Netflix, Inc. (NASDAQ:NFLX) shares are on a nice nearly 4% upturn after the video streaming giant’s reveal today that domestic prices are about to get a bump up in Standard and Premium tier subscription plans. Starting November, the Standard plan will be raised a dollar up to $10.99 and the Premier tier price tag will see a $2.00 jump to $13.99.

Top analyst Mark Mahaney at RBC Capital sees this as “an incremental positive,” trumpeting from a bullish bullhorn: “We believe the company does have pricing power and this is likely a long-term revenue and EPS catalyst.”

In reaction, the analyst maintains an Outperform rating on NFLX stock with a price target of $210, which implies a close to 10% increase from where the stock is currently trading.
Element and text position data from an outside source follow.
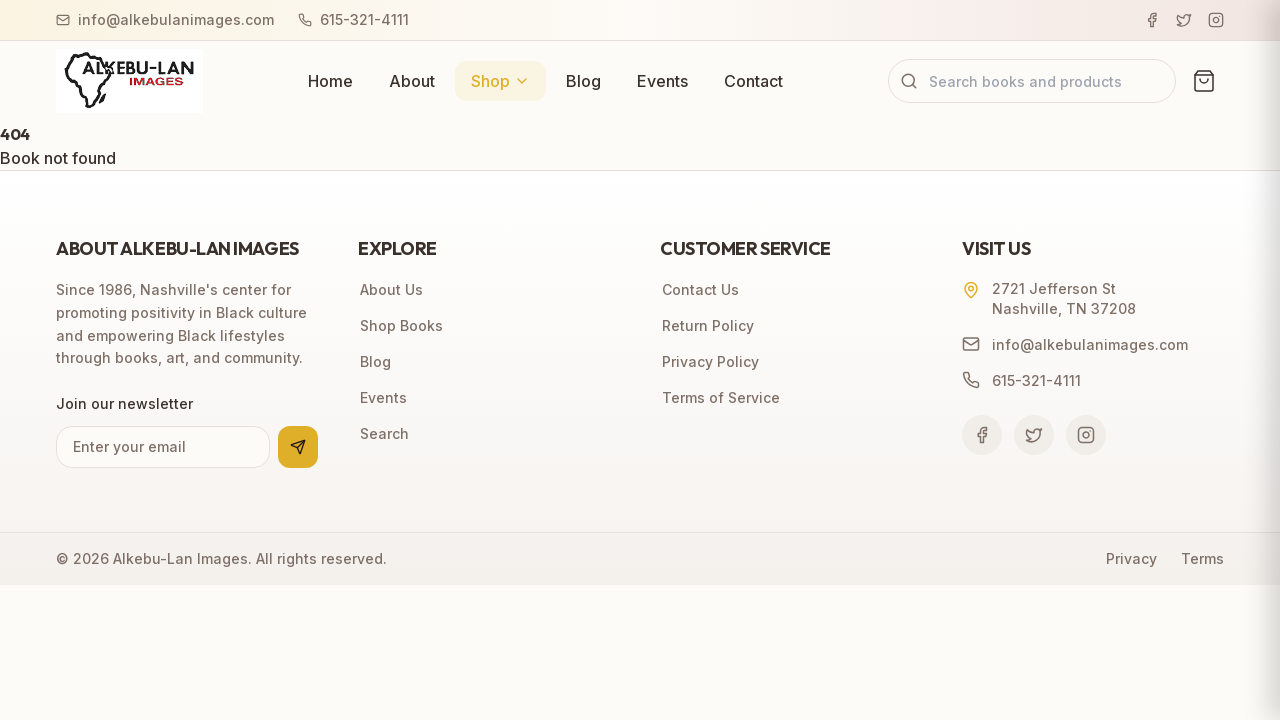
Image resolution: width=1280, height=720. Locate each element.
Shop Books (400, 325)
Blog (583, 81)
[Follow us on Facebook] (982, 435)
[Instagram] (1216, 20)
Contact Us (699, 289)
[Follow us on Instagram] (1086, 435)
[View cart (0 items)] (1204, 81)
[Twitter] (1184, 20)
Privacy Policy (709, 361)
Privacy (1131, 558)
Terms (1202, 558)
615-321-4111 (353, 19)
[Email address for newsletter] (163, 447)
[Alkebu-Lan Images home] (129, 81)
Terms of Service (720, 397)
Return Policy (707, 325)
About (412, 81)
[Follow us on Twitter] (1034, 435)
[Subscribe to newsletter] (298, 447)
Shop (500, 81)
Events (662, 81)
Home (330, 81)
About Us (390, 289)
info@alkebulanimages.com (165, 19)
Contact (753, 81)
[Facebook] (1152, 20)
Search (383, 433)
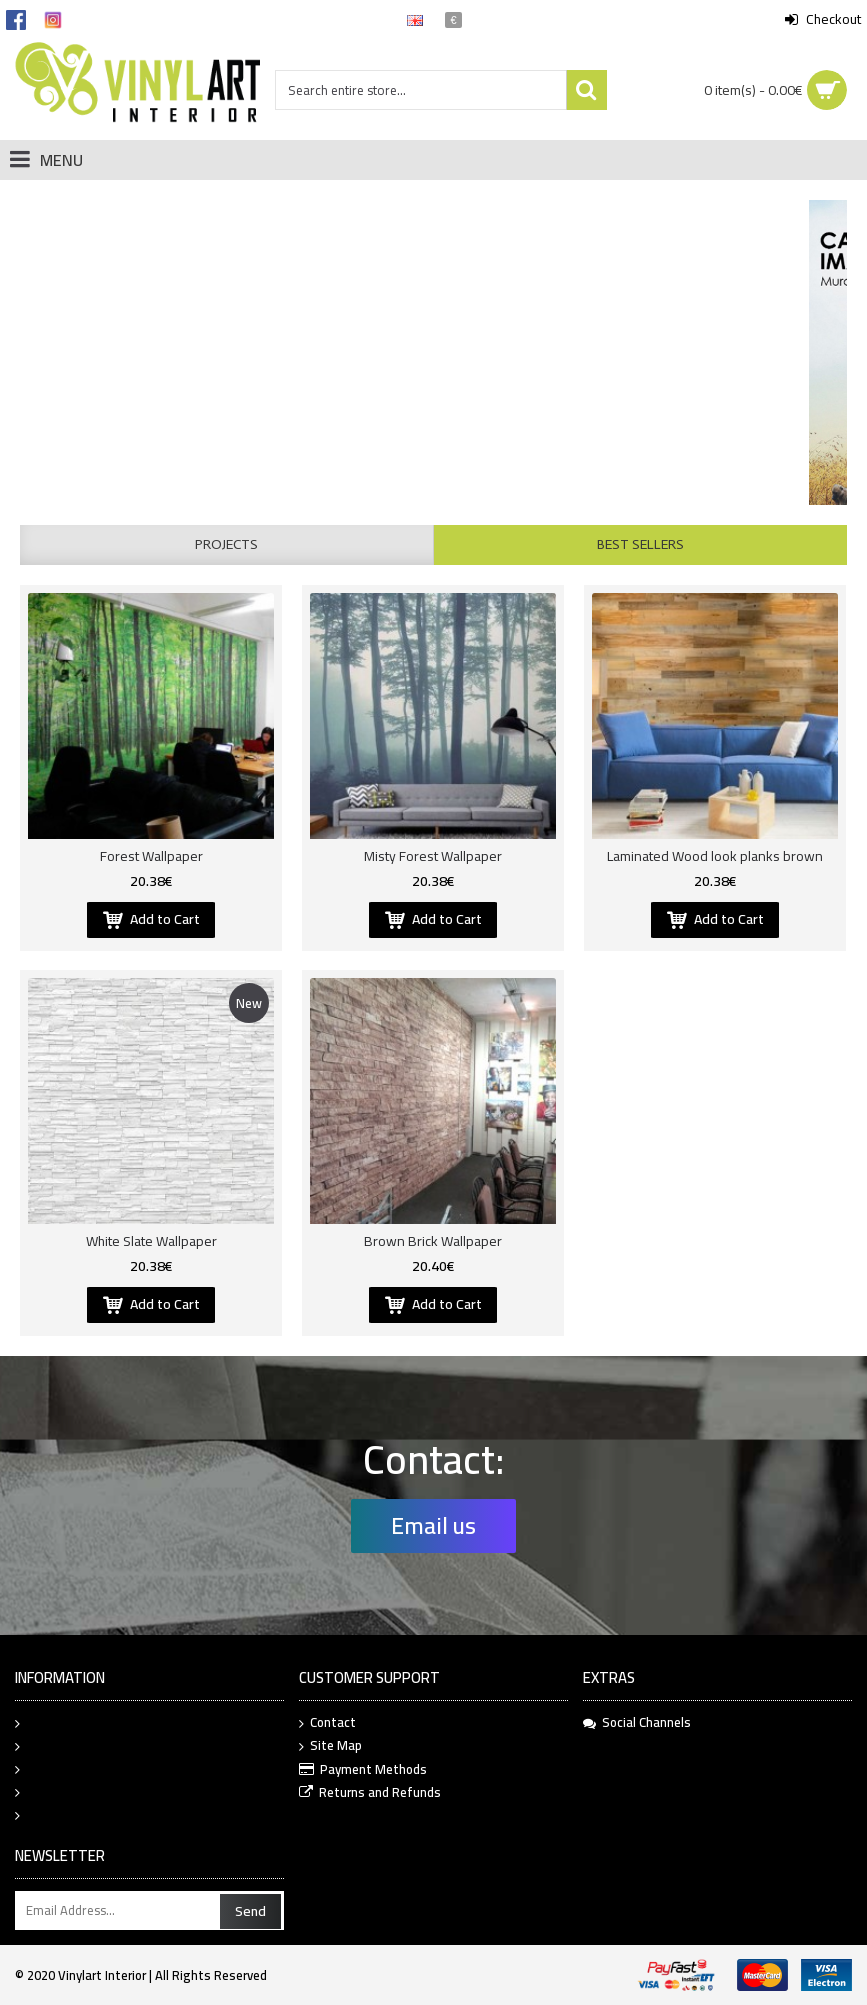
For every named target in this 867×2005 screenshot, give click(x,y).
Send (250, 1911)
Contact (327, 1723)
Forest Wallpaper (151, 856)
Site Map (330, 1746)
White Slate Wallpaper (151, 1241)
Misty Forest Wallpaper (433, 856)
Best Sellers (640, 544)
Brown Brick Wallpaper (433, 1241)
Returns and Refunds (370, 1793)
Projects (226, 544)
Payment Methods (363, 1770)
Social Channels (637, 1723)
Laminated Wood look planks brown (715, 856)
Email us (433, 1525)
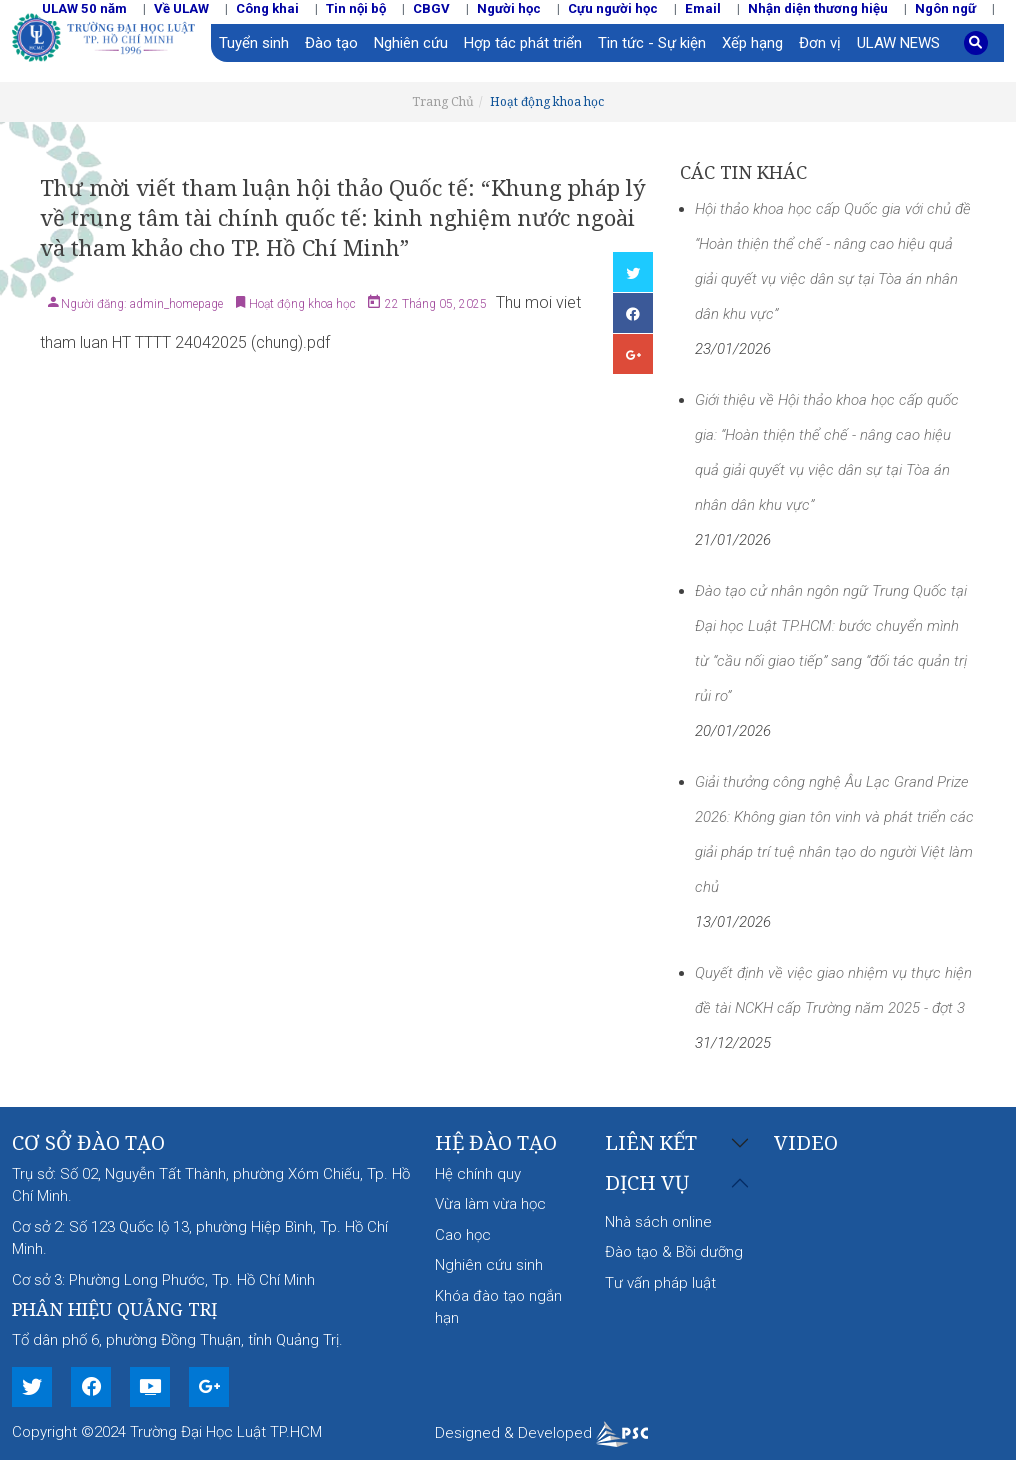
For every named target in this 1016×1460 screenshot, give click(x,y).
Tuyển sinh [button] (254, 43)
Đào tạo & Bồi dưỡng (674, 1252)
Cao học (463, 1235)
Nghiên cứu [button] (411, 43)
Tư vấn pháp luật (660, 1283)
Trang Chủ (443, 101)
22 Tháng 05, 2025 (434, 304)
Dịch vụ (647, 1183)
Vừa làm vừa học (490, 1204)
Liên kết (651, 1143)
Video (806, 1142)
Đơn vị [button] (820, 43)
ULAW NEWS (898, 43)
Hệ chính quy (478, 1174)
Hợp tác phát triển (523, 43)
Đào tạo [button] (331, 43)
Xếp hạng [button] (752, 43)
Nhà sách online (658, 1222)
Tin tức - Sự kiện (652, 43)
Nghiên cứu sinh (489, 1265)
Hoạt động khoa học (547, 101)
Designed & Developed (541, 1433)
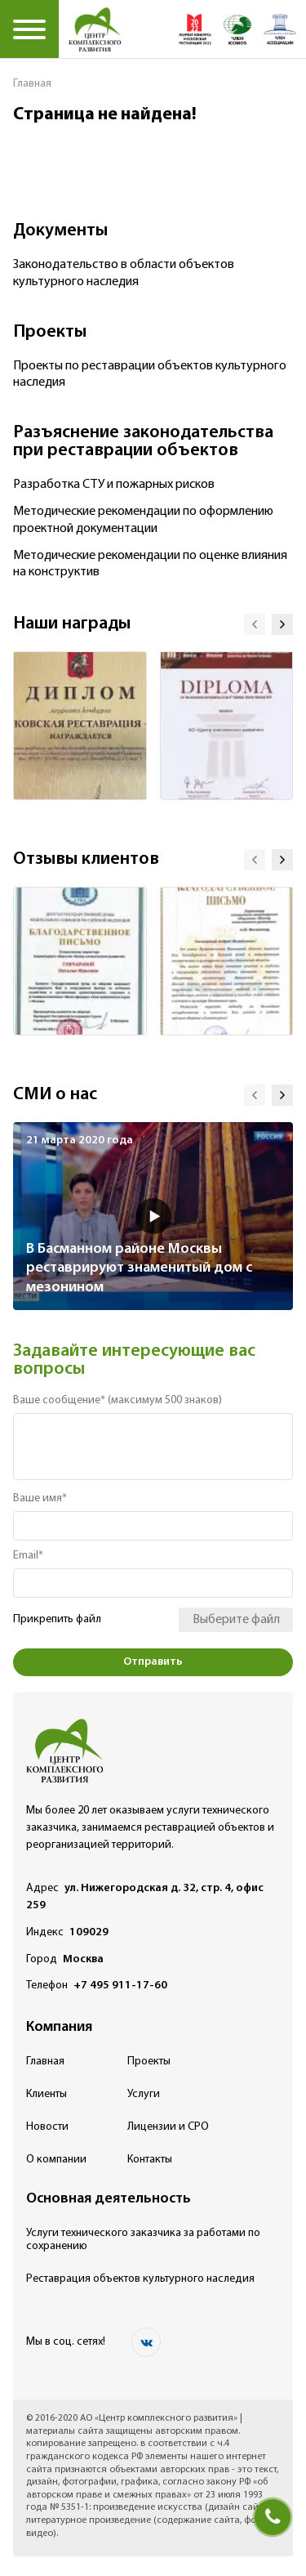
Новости (47, 2127)
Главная (32, 84)
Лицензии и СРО (168, 2127)
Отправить (153, 1662)
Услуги (143, 2094)
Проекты (149, 2061)
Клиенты (46, 2094)
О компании (56, 2159)
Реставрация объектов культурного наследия (140, 2279)
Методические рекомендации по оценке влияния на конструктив (150, 564)
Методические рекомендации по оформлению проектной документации (143, 520)
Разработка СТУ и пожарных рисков (114, 484)
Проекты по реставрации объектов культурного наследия (149, 375)
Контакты (149, 2159)
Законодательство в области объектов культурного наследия (123, 273)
Noting that already last year saw a price boost, one that at the time elicited a great deal of shareholder apprehension circling prospective subscriber dips, Mahaney offers some context: “Though it may have caused some churn at the time, it was hard to say how much of that was actually due to the price increase or the amount of conversation in the media around the price increase […] Plus, it’s likely that a large number of users who churned off have since returned, as we’ve seen a very strong 1H17 in terms of Domestic Sub Adds.”

From Mahaney’s eyes, this is a clear stride forward for the company, as he suggests, “We believe that Netflix’s pricing power has increased materially over the past few years as their content slate and technology has improved. Therefore, we believe that this price increase will likely be a revenue growth catalyst for the company. Our detailed survey work over the years has indicated the content, not price, is the leading churn/churn-back factor amongst Netflix subs.”

Plain and simple, “Higher prices = higher revenue growth… THIS is what is causing Netflix’s stock to rise ~4% on the news,” asserts the analyst.

Mark Mahaney has a very good TipRanks score with a 76% success rate and a high ranking of #16 out of 4,699 analysts. Mahaney garners 25.6% in his yearly returns. When recommending NFLX, Mahaney realizes 46.0% in average profits on the stock.

Wall Street seems to agree with this top analyst’s bullish perspective on the video streaming platform’s prospects, as TipRanks analytics exhibit NFLX as a Buy. Out of 35 analysts polled by TipRanks in the last 3 months, 24 are bullish on Netflix stock, 10 remain sidelined, and 1 is bearish on the stock. With a return potential of 2%, the stock’s consensus target price stands at $196.82.